専門業者に依頼すると、被害状況の点検をした上で状況に応じて適切な駆除方法を選択できます。
バリア工法
バリア工法は、巣やシロアリに直接薬剤を噴きつける駆除方法です。
薬剤を散布すると、すぐに効果が現れるのが利点です。
シロアリが活動していなくても、木材に散布すると予防効果も得られます。
床下で駆除作業を行う場合は、しっかりと換気し、体を防護する必要があります。
被害状況によっては広範囲に薬剤を散布するため、薬アレルギーがある人は注意が必要です。
ベイト工法
ベイト工法は、毒が含まれたエサであるベイト剤を用いた駆除方法です。
シロアリの行動範囲にベイト剤を設置すると、引き寄せられたシロアリがベイト剤に食いつきます。

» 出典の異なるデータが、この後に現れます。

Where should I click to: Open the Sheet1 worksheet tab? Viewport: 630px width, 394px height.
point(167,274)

ベイト剤を食べたシロアリが巣に帰ると、毒が巣の中で共有されて、巣にいるシロアリをまとめて駆除できるのです。
毒が共有されれば一気に巣を撲滅できますが、シロアリの動きによって効果が得られるため、ある程度の時間を要します。
また、ベイト剤を定期的に補充する手間も必要です。
ただし、ベイト剤は室外に設置するため、ペットや子どもの手に触れることがない点では安心でしょう。
茶色のシロアリを寄せつけない家づくりとは
茶色のシロアリの一種であるイエシロアリが家に棲みつくと、家に重大な問題を及ぼすことがあります。

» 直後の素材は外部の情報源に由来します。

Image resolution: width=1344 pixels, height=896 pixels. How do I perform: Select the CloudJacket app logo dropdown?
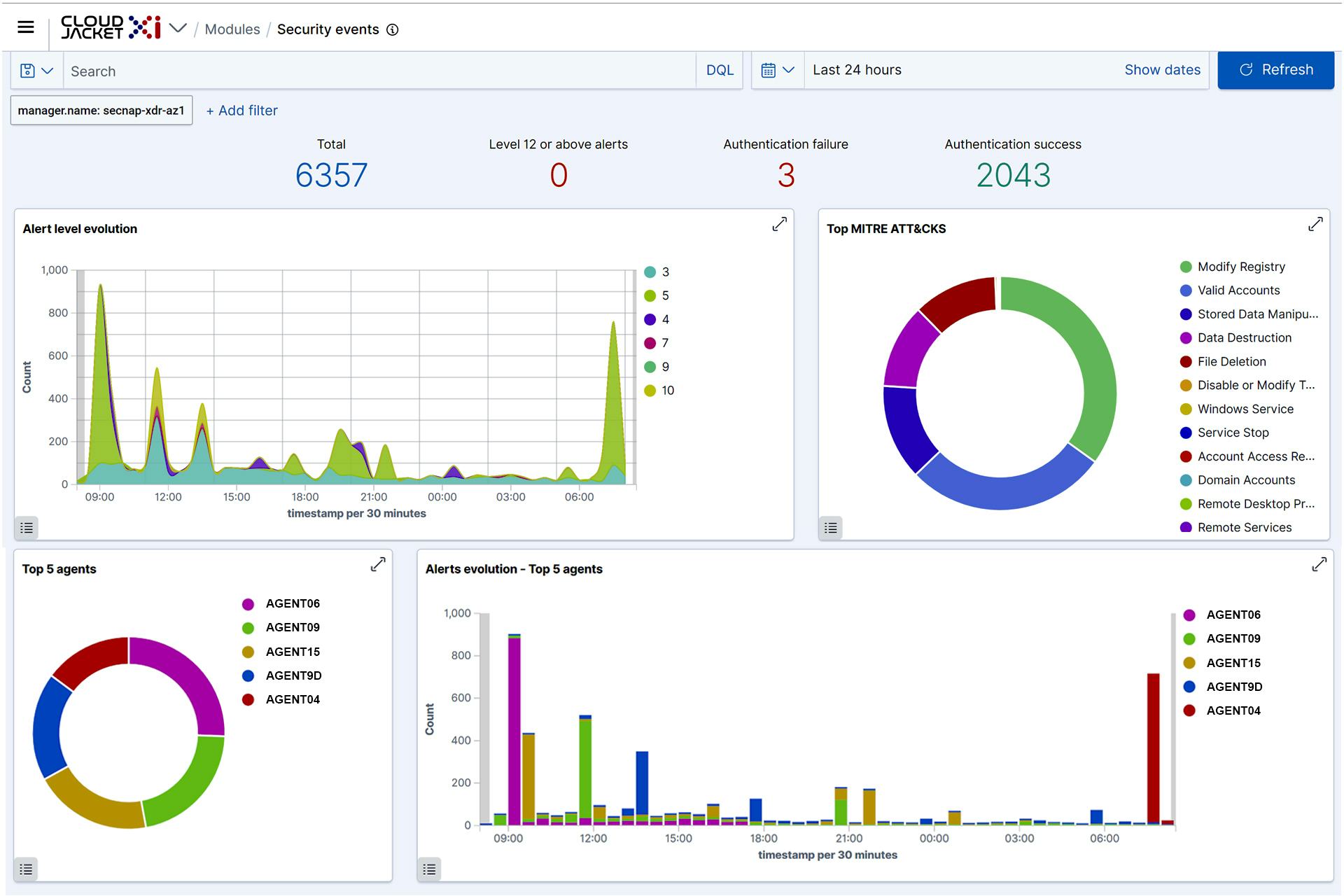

イエシロアリ以外のシロアリによる被害も、駆除するのに多大な費用と労力を要します。
それだけでなく、心身へのストレスを感じるでしょう。
そうならないために、日頃から茶色のシロアリを寄せつけない家づくりを心がけることが大切です。
侵入経路になりやすい場所の換気と除湿を行う
シロアリの侵入経路になりやすい場所は、床下や玄関周りと言われています。
それらの場所の換気や除湿を、普段から行いましょう。
湿気を含み、柔らかくなった木材はシロアリに狙われやすいです。
換気ができるところは通気性を保つようにし、床下など換気が難しい場所は床下換気扇や除湿剤などを設置します。
床下換気扇や除湿剤は、ホームセンターでも手に入ります。
湿度が高い状態が続くと、カビが発生しやすいです。
カビの生えた木材は、シロアリの標的になります。
湿気が逃げにくい場所には、防カビ剤を散布する方法が有効です。
カビを防ぐことが、シロアリを防ぐことにつながるでしょう。
家の外に木材やダンボールを放置しない
家の外に放置した木材やダンボールにシロアリが引き寄せられ、家の中に侵入するケースがあります。

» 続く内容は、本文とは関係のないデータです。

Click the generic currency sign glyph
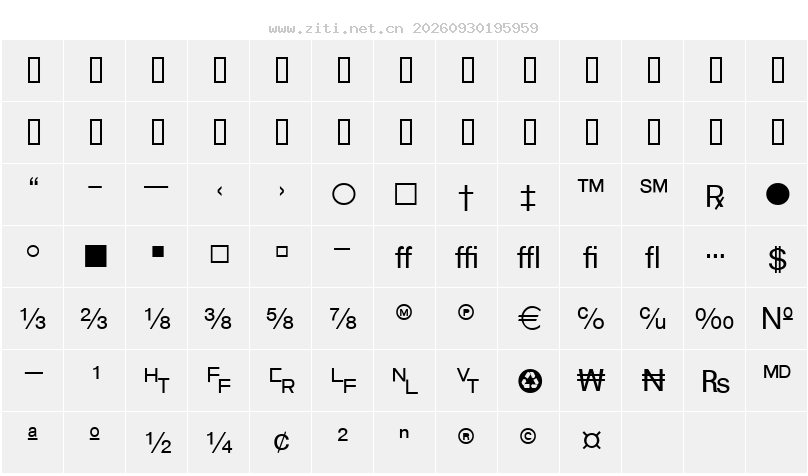Viewport: 808px width, 476px height. (x=592, y=440)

木材やダンボールに含まれるセルロースは、シロアリの好物です。
さらに、湿った状態だとさらにシロアリを引き寄せます。
家の周りは清潔に保ち、シロアリのエサになるものを放置しないように心がけましょう。
定期的に家の点検を行う
定期的な家の点検は、シロアリの予防と被害の早期発見につながります。
家の点検をすることで、雨漏りや水漏れに気づくことがあるでしょう。
雨漏りや水漏れが原因で家の木材が湿ったり、腐食したりすると、シロアリが侵入しやすい環境になってしまいます。
特に床下には漏れた水が溜まりやすいため、注意深く点検することをおすすめします。
床下通用口がある家では、侵入経路になりやすい床下の点検をして、清潔に保つよう努めましょう。
また、点検の際にシロアリの侵入サインである蟻道を見つけ、被害を最小限に抑えられる場合もあります。
まとめ
茶色のシロアリのような虫の中には、非常に危険なイエシロアリがいます。
茶色の羽アリを見つけた場合、イエシロアリの可能性が非常に高いでしょう。
イエシロアリの巣には膨大な数のイエシロアリが存在し、巣に入りきらなくなったイエシロアリが羽アリとなって飛び立ちます。
飛び立った羽アリは繁殖をし、さらに数が増えていくため、家に侵入すると被害が大きくなります。
被害に遭わないためにも、普段からシロアリを寄せつけない家づくりを心がけることが大切です。
イエシロアリを発見した場合は、自分でできる範囲で駆除した後は専門業者に被害状況の点検と駆除を依頼するのがおすすめです。